Thursday, December 29, 2011

Strategic Defaults Will Save the Housing Market

Walking away from a lousy, money-losing deal is lauded in the business world as a smart thing.  That is, if the walking is done by a corporation.

In the case of the drowning homeowner groaning under a mortgage that costs far more than his house will ever be worth, walking away is branded as irresponsible and un-American.

American Airlines decided to declare bankruptcy as a strategic move even though it could still afford to pay its bills.  It was losing money and didn’t want to “throw good money after bad.”  Its move was hailed as a smart business decision.

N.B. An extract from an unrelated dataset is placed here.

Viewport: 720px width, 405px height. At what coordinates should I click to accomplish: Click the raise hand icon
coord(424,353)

If a homeowner kept paying off debt attached to an asset that tumbled in value and would never recover, he/she would also be throwing "good money after bad."  Same situation, opposite outcome.

Candidate Barack Obama promised to set up bankruptcy courts for primary residence homeowners to restructure their mortgages when he became president.  That never happened. 

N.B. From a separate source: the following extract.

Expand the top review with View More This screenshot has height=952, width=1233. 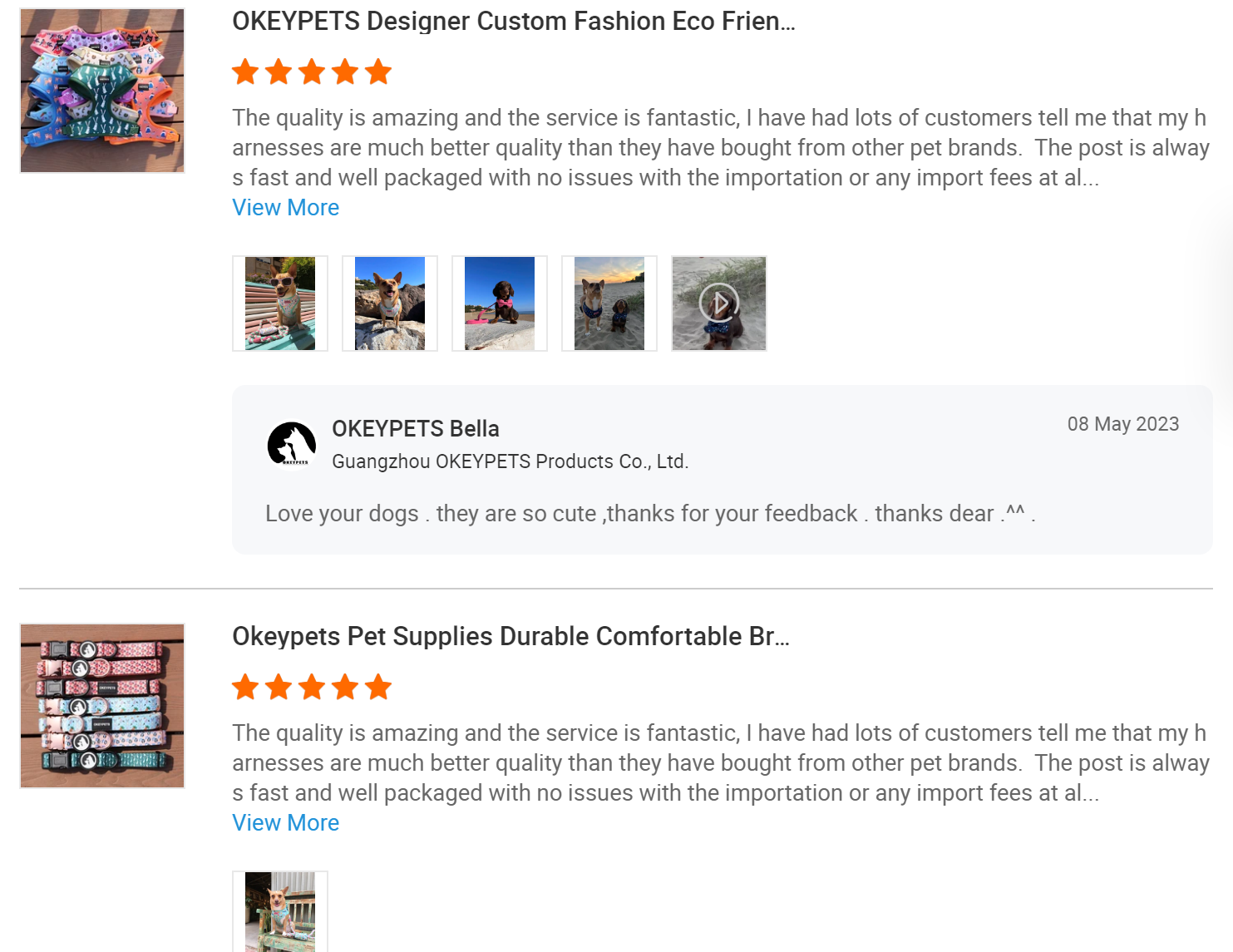tap(285, 207)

The banks’ attitude is do what I say, not what I do.  To paraphrase the business writer James Surowiecki in his article, “Living By Default” in the 12/19-12/26/11 issue of the New Yorker:

Banks] could have kept people in their homes by writing down mortgages, just as American’s restructured debt will reduce payment to its lenders.   
 Read “restructuring” as “reduce to manageable size".

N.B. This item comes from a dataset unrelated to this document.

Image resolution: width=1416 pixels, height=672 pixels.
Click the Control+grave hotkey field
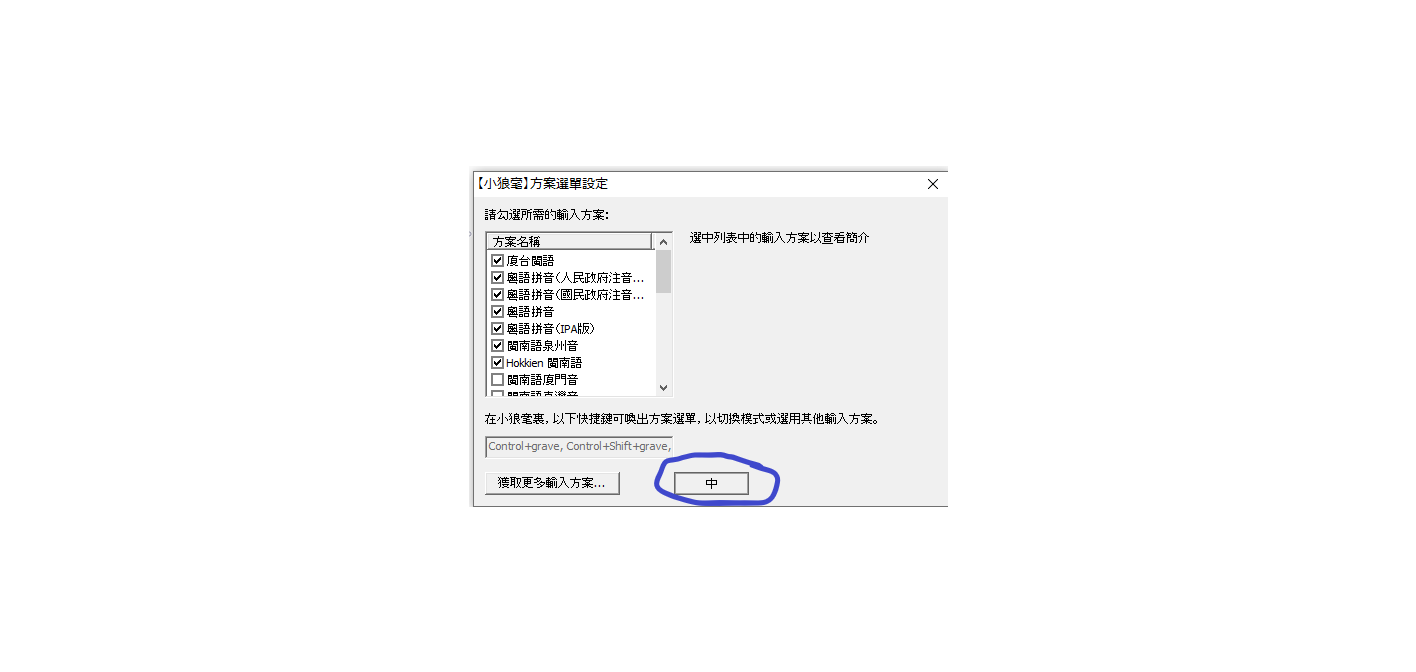[579, 446]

There are ideas floating around that can ease the plight of underwater homeowners without involving taxpayer subsidies or rewarding irresponsible borrowers.  Eric Posner and Luigi Zingales of the University of Chicago suggest that banks:

[I]n exchange for writing down mortgages [reducing principal] in hard-hit areas [like Detroit, where 1 out of every 4 homes is a foreclosure], lenders would take an ownership stake in a house, getting a percentage of the capital gains when the house is eventually sold.
The “walk away” double standard burns homeowners’ dwindling cash reserves.  Banks count on social pressure to keep their borrowers from doing the smart thing.

To their delight, they keep collecting monthly mortgage payments from faithful underwater borrowers.  Therefore, they have no incentive to modify mortgages, whether allowing them to be refinanced at a lower fixed rate or reducing principal.   

Why should they, when they can take it all?  The status quo bleeds the homeowner dry at a quicker pace and gives the banks more money to leverage and loan.

All homeowners and sympathetic citizens [we’re in this together] have got to realize that it’s them or us, and do the smart, effective thing.  Strategic default as policy!

1 comment:

maverick said...

BRAVO! to you once again hit the nail on the head Cassandra.